__TASK__: Write out the records below exactly as they appear, skipping each picture.

** Opening RECORDS SUPPLIED block **

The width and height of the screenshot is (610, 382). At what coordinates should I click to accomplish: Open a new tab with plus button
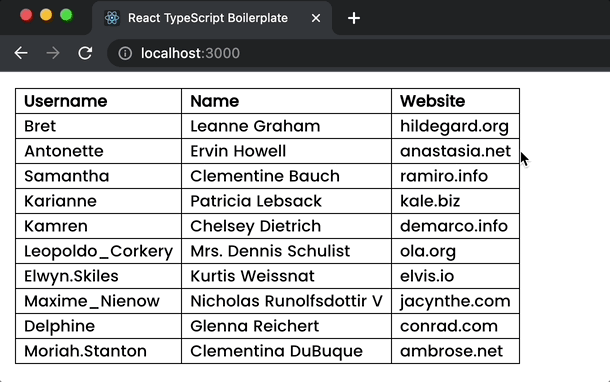tap(354, 18)
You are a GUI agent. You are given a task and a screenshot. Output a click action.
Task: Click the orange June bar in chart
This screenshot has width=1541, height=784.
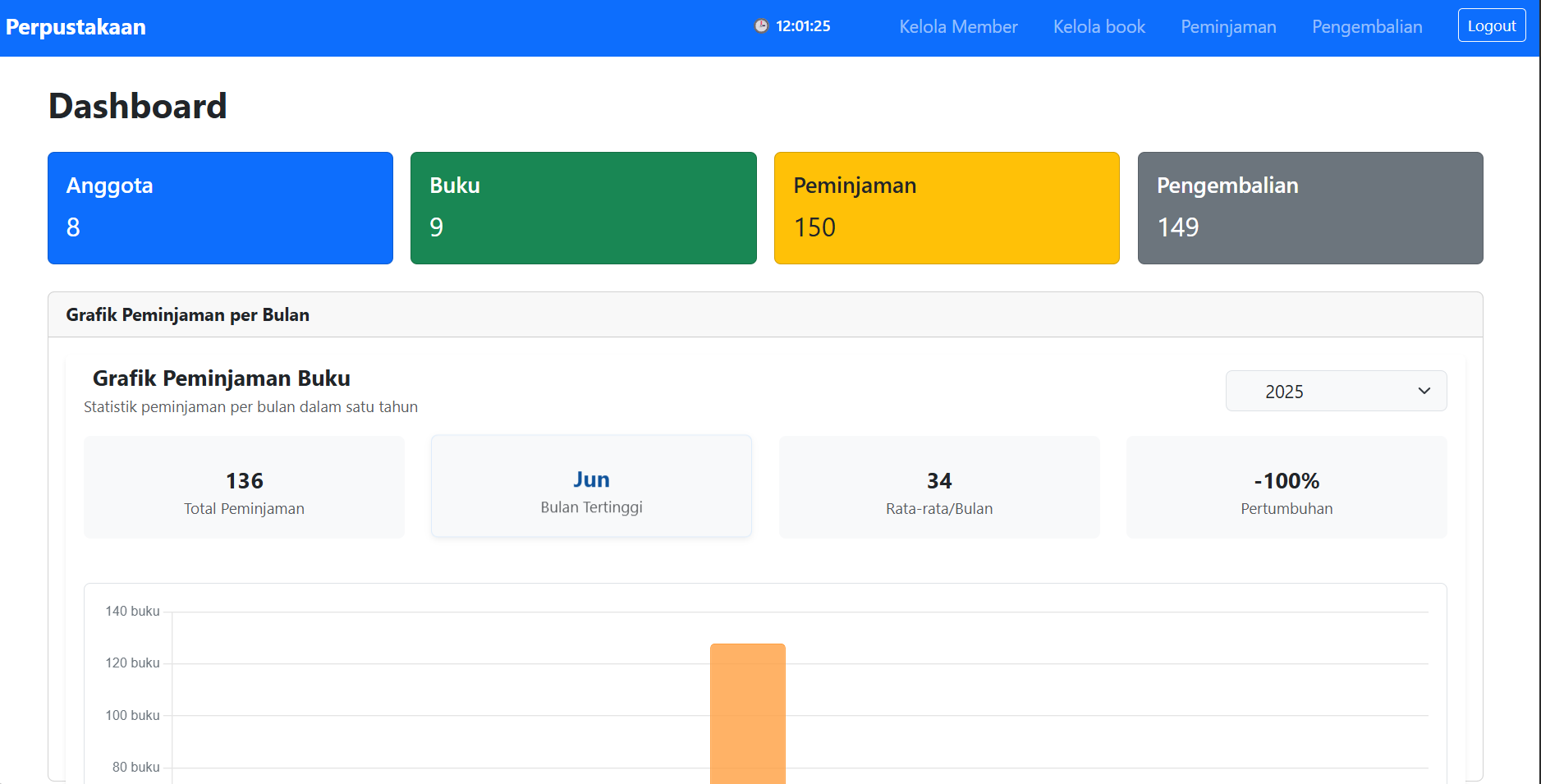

** Closing RECORDS SUPPLIED block **

__REPLY TO THE EXERCISE__:
The width and height of the screenshot is (610, 382). At what coordinates should I click to accomplish: Open a new tab with plus button
tap(354, 18)
You are a GUI agent. You are given a task and a screenshot. Output a click action.
Task: Click the orange June bar in chart
This screenshot has width=1541, height=784.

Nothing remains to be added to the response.